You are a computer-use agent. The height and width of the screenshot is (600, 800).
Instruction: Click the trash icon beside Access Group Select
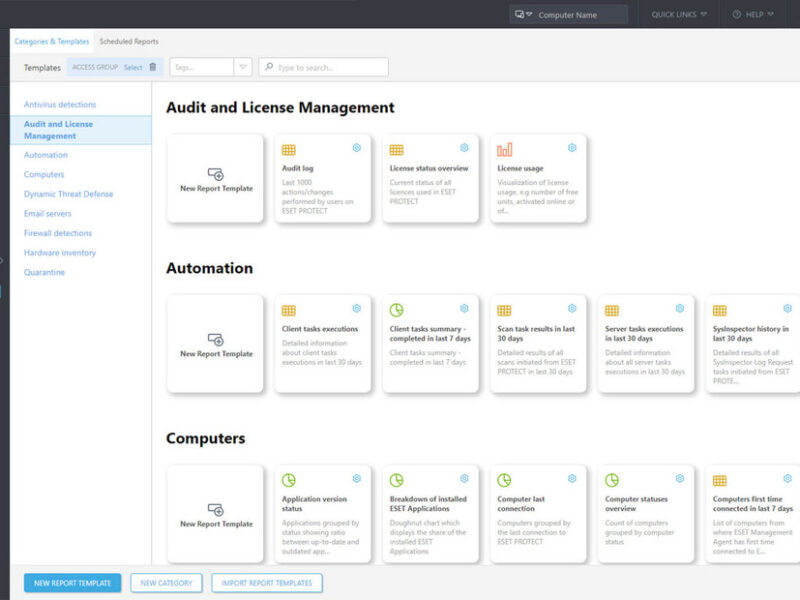coord(153,67)
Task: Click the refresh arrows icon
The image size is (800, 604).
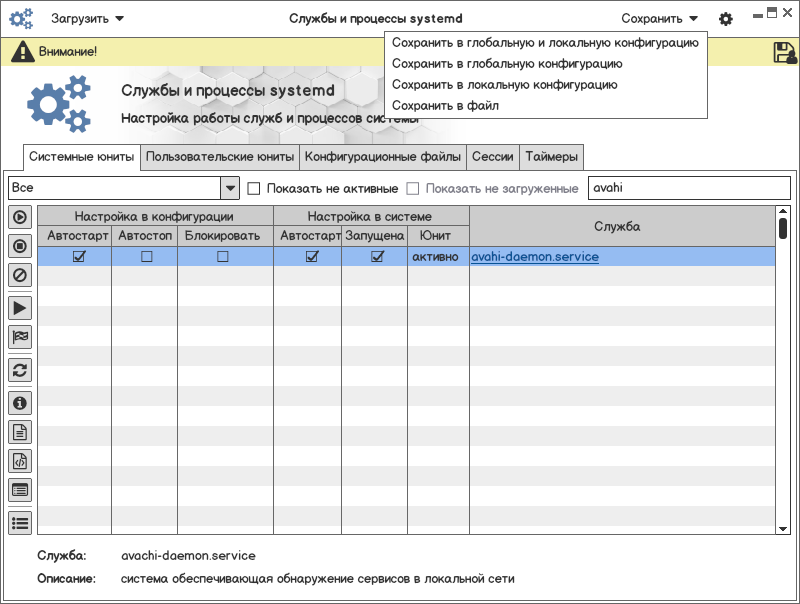Action: point(19,370)
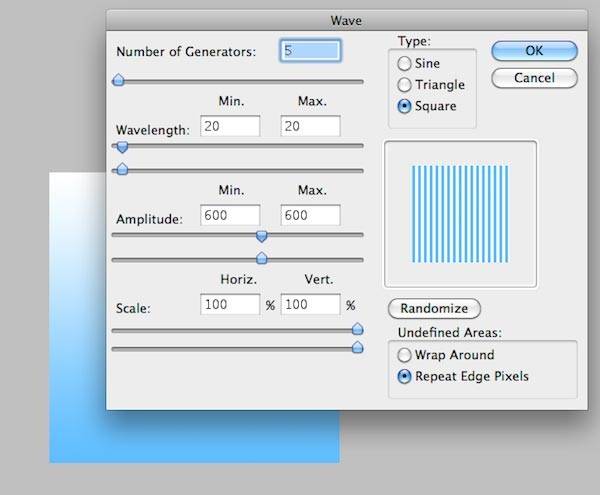Screen dimensions: 600x495
Task: Click the Scale Horiz. percentage field
Action: pos(230,304)
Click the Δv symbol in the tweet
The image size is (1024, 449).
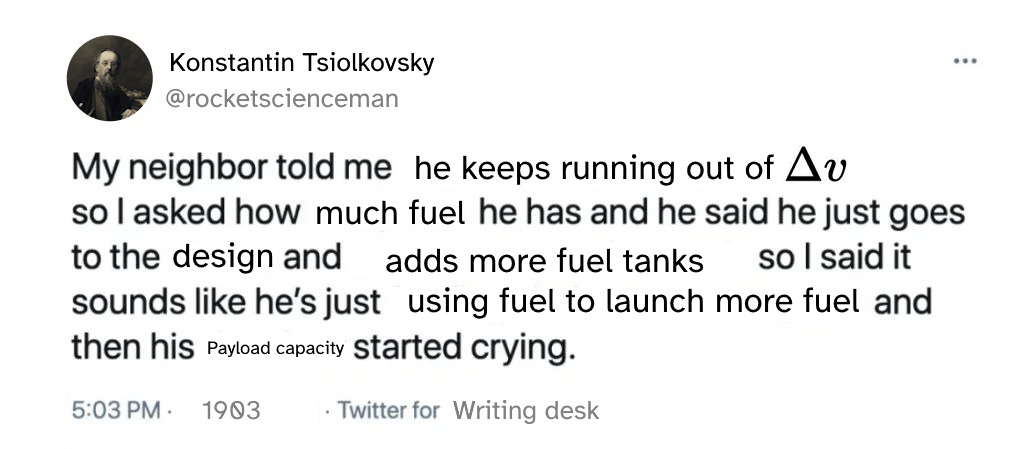click(815, 166)
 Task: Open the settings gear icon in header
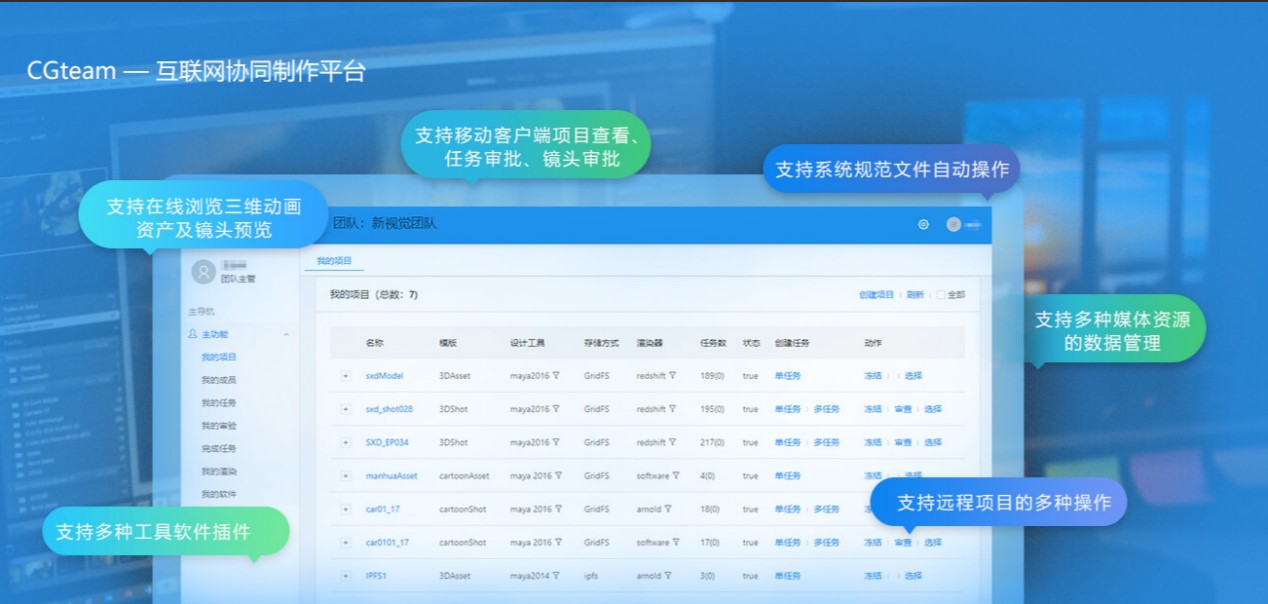pos(923,225)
◆ ◆ ◆ ◆ ◆
▸ REQUIREMENT
Each line from the one that holds "Task: Click the refresh arrows icon" through the end of the material should be repeated exactly, and nothing more. Leave out any picture.

▸ SOLUTION FOR THIS EXERCISE
Task: Click the refresh arrows icon
The image size is (800, 604).
Action: point(19,370)
Screen dimensions: 600x495
Task: Click the Scale Horiz. percentage field
Action: pos(230,304)
Click the Δv symbol in the tweet
The image size is (1024, 449).
click(815, 166)
 Task: Open the settings gear icon in header
pos(923,225)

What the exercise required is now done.